Ding, Dong, the Bridge is Dead: Steve Rosansky’s environmentalist legacy.

 

Rosansky, Hansen

As we predicted on January 26th of this year, termed-out Newport councilmanSteve Rosansky‘s attempt to leave a legacy by pushing construction of the 19th/Banning Bridge backfired badly, leading to a final death knell for this ill-advised “paper” bridge on Orange County’s planning maps.

As I wrote back then:

Now that there is a $150 million price tag, opponents have a perfect argument to OCTA to either remove the bridge from their long term plan or show some funding source in the foreseeable future.

And by government standards, the death of the Banning Bridge was almost instantaneous. This idea had lingered on the Master Plan of Arterial Highways for over 50 years, but once a price was estimated for its construction,  OCTA took quick action, first at the committee level, then at the board level.

As Sean Green writes at the Orange County Register

County transportation officials voted unanimously Monday morning to remove the 19th Street Bridge from the county master plan in response to severe community opposition and the $150 million price tag.

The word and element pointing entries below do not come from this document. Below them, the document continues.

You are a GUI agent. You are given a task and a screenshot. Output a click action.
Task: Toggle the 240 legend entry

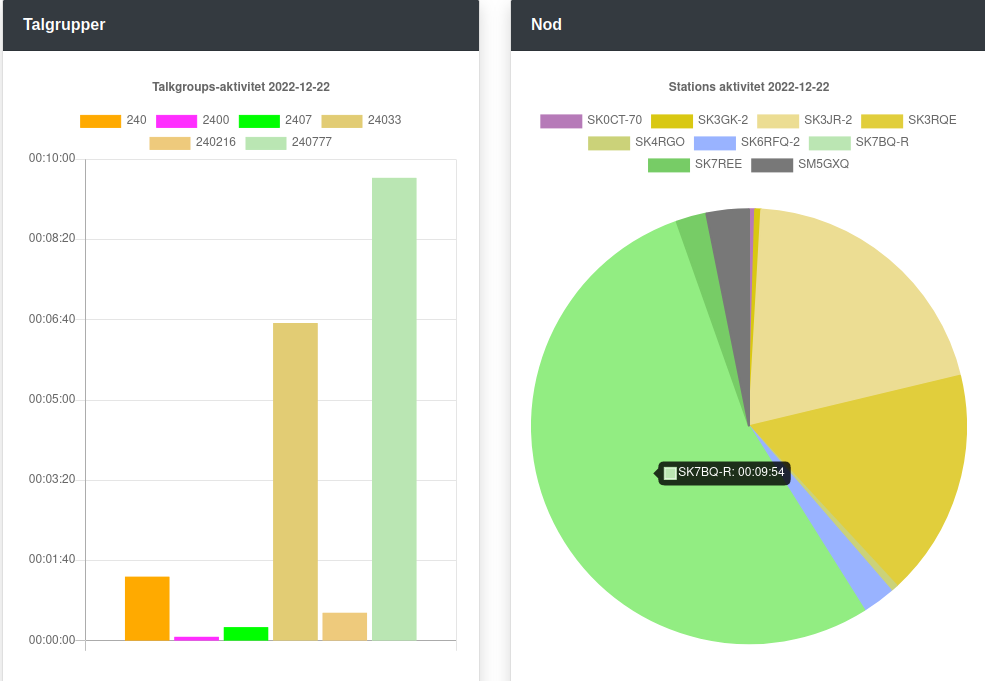coord(113,121)

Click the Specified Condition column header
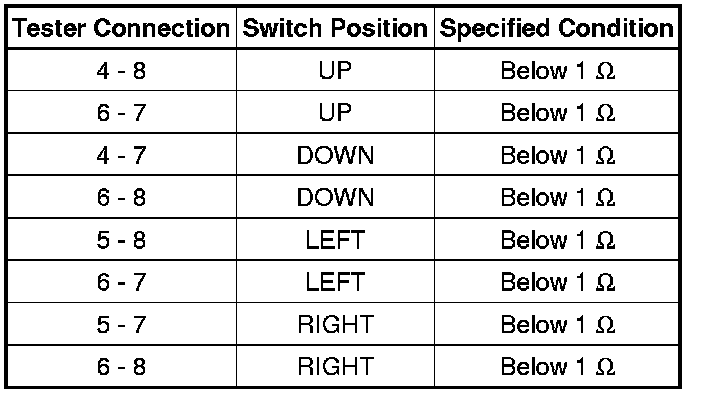coord(556,28)
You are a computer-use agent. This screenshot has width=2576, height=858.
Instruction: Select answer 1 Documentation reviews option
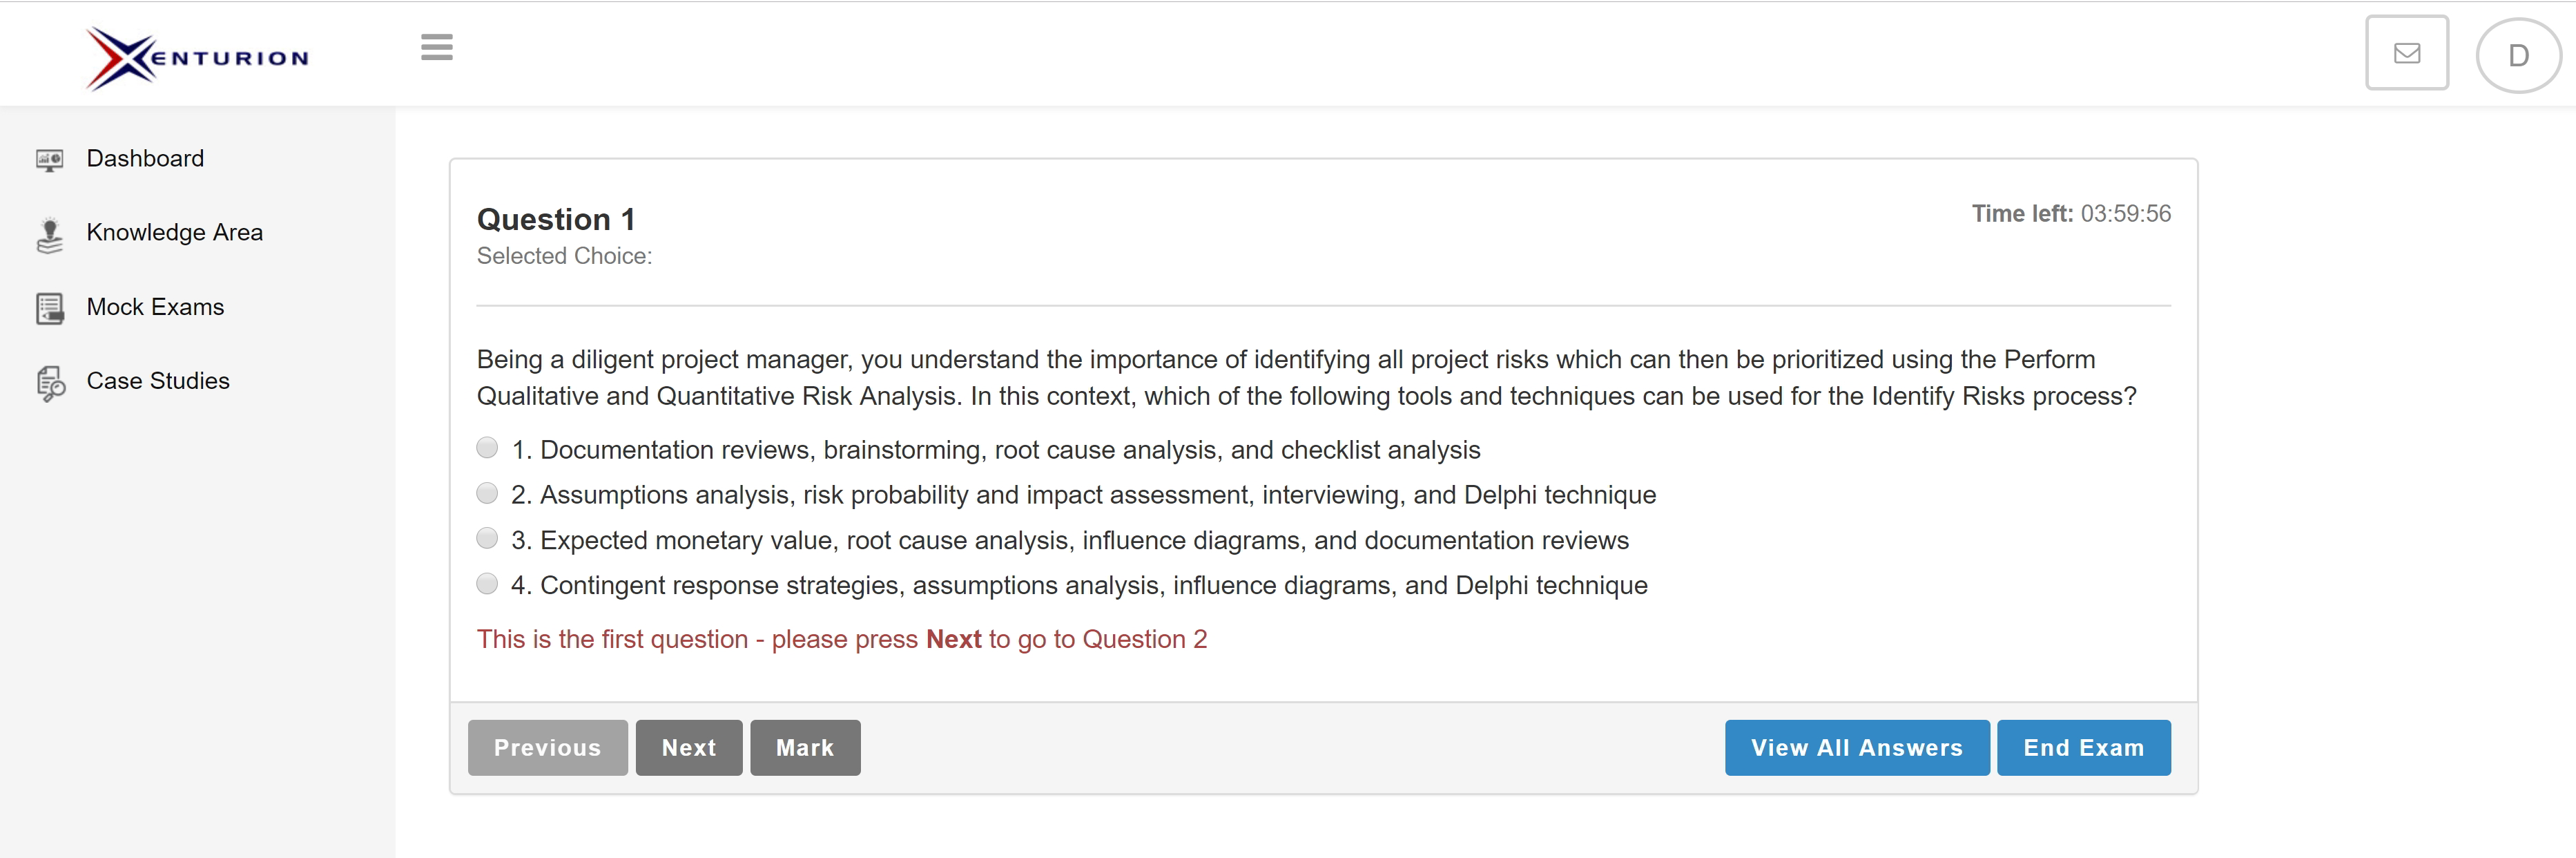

HB Mayor Don Hansen, accurately reading the overwhelming opposition from Costa Mesa and Southeast Huntington Beach, took the lead in the bridge’s removal.  Rosansky objected, asking that it stay in limbo for yet another round of discussions and limbo, but nobody had  patience for whining from Newport Beach.

Since this bridge was never going to be built anyway, the impact on the regional traffic flow is nil, but there could be a very significant impact on future planning, particularly for development of the Banning Ranch property just southeast of the mouth of the Santa Ana River. Nobody can pretend that future traffic will travel across this imaginary bridge.  And after the Coastal Commission bitch-slapped the City of Newport Beach on their idea of constructing Bluff Road from Coast Highway through environmentally sensitive habitat areas, there’s a real question as to how developers might ever find access to new development on the bluffs of Banning Ridge.

So now we’ll have to see if Steve Rosansky wins an award from one of those green groups – Sierra Club, Conservation Voters, or some other such usual suspect. After all, the guy not only killed the Banning Bridge, but he also may have crippled development of one of the last open areas on the South Coast.